A “LEI DOS MIJÕES” E O JEITINHO BRASILEIRO

*Walmir Rosário

Se essa moda pega, ou melhor, se essa lei pega em toda a Bahia como quer lá o prefeito de Salvador, João Henrique, o governo vai ter que multiplicar o número de juízes e serventuários somente para atender e condenar os mijões de rua. De antemão, vou logo avisando aos mais afoitos que não é o verbo urinar que vai imputar o indigitado e desinformado cidadão, não, fazer xixi na rua não é crime, a punição é por outro motivo.

Está lá no Código Penal, exatamente no artigo 233: “Praticar ato obsceno em lugar público, ou aberto ou exposto ao público: Pena – detenção, de 3 (três) meses a 1 (um) ano, ou multa.” Está vendo a diferença? Sutil, diriam os incrédulos na justiça, reclamando que é mais uma brecha na lei para beneficiar os criminosos defendidos por bons e argutos advogados.

O que causará nos mijões de rua a imputação ao delito será o ato de expor, em via pública, sua genitália. Isso poderá, sim, causar constrangimento em alguém que possa passar pelo local e se considerar ultrajado. Está vendo, o pudor público é que é passível de punição e enquadramento delituoso.

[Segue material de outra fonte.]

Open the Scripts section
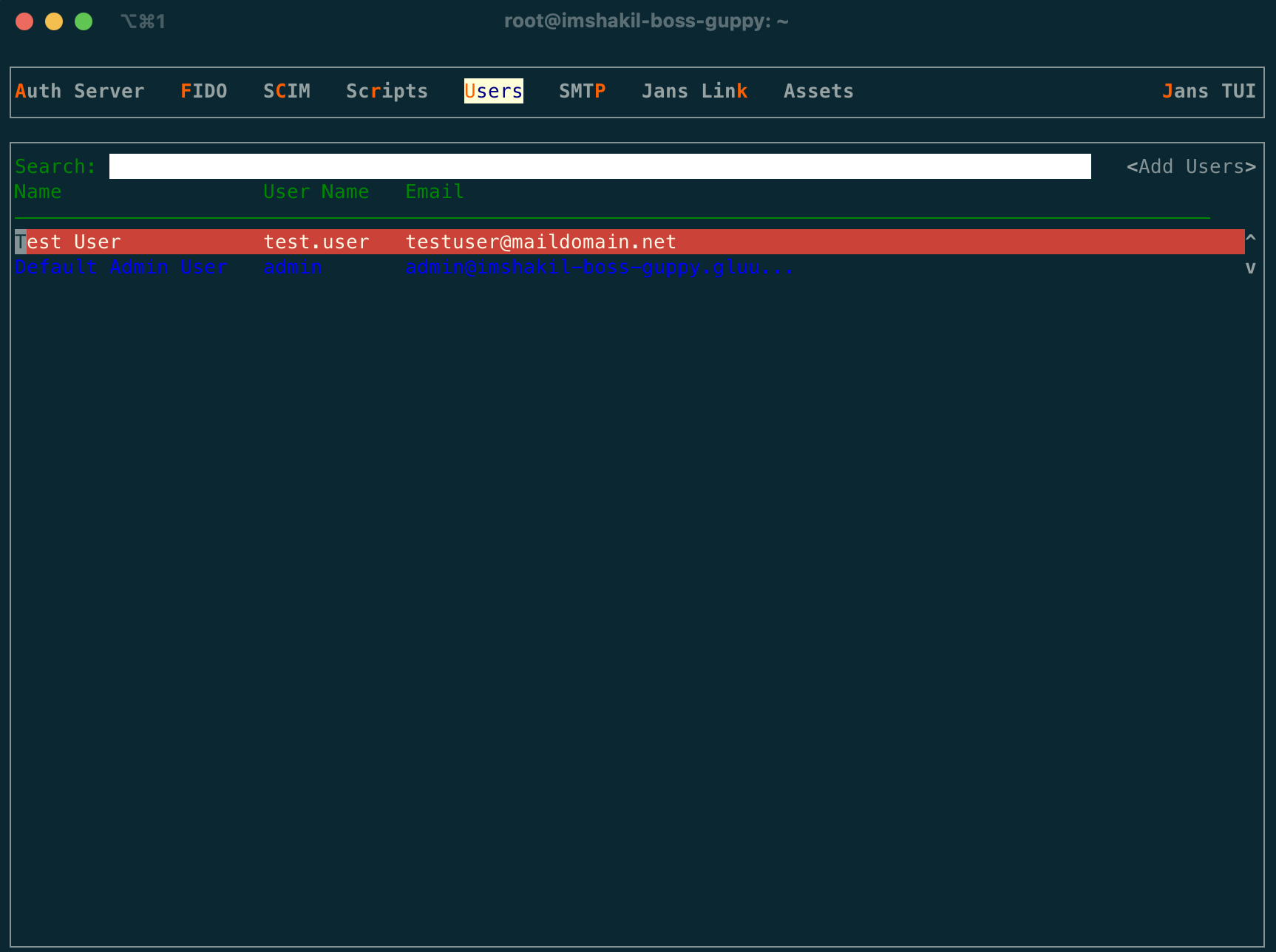Viewport: 1276px width, 952px height. pos(387,91)
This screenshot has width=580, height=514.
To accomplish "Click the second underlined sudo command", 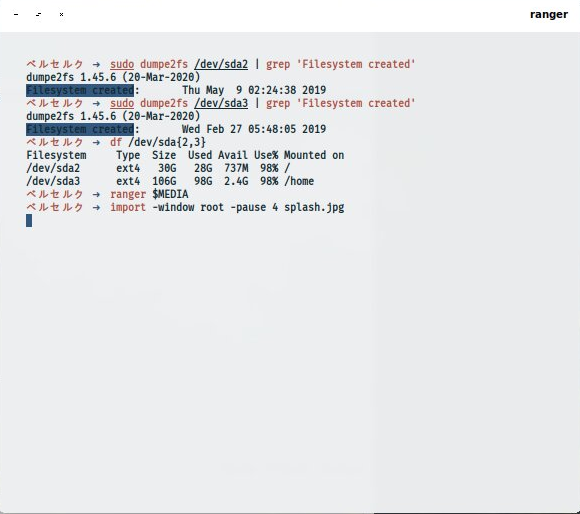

Como disse, os espertinhos, em consulta aos seus advogados, poderão se orientar como “escapar das garras da lei” ou não serem submetidos “às barras dos tribunais”, caso sejam acometidos de uma incontinência urinária. Não disse! Pra tudo tem jeito e não seria um simples artigo do Código Penal Brasileiro, criado nos tempos de antanho (1940), que iria escapar da criatividade brasileira. Nem pensar, o povo sempre dá um jeitinho em tudo.

No caso em questão não é aplicar a chamada “Lei de Gerson” (que, coitado, não tem nada a ver com isso e nem filosofou teoria alguma), mas apenas e tão somente se proteger de ser chamado à frente do juiz. Se não quiser passar por esse tipo de aporrinhação, ao praticar esse ato num muro ou atrás de um poste, carro, barraca ou coisa que o valha, antes verifique que está bem escondidinho.

Tomada essa providência, o maior perigo que você correrá será tomar um carão ou uma carreira (antigamente seria um tiro de sal) do dono do muro. Parece incrível, mas até mesmo os ministros do sisudo Superior Tribunal de Justiça foram incomodados nos seus afazeres para definir qual o tipo penal.

Mesmo assim, nossos circunspectos ministros assim decidiram: Tipo penal: ato obsceno – urinar na rua – ato natural – dúvida acerca da exibição lasciva do órgão sexual masculino e de sua manipulação em plena via pública. Como analisamos, havendo dúvida acerca da exibição lasciva do pênis e da sua manipulação em plena via pública, o indigitado está livre da acusação, pois a micção é um ato natural, e não pode ser equiparado ao ato obsceno previsto no artigo 233, do código vetusto, já que ausente o dolo.

Mas vá com calma, pois o buraco é mais em baixo. Não responda aos passantes ou dono do local, pois se alguém dirigir a uma pessoa palavras ofensivas e palavrões em local público pode ser denunciado por crime de importunação ofensiva ao pudor (artigo 61 da Lei de Contravenções Penais). Se o agressor estiver em serviço, a empresa que o contratou também é responsável pelo seu comportamento.

Além da queda, coice. Apenas por desapertar a bexiga, verter o líquido, jogar a cerveja fora, o sujeito vai ter que se explicar na justiça e ainda pode perder o emprego.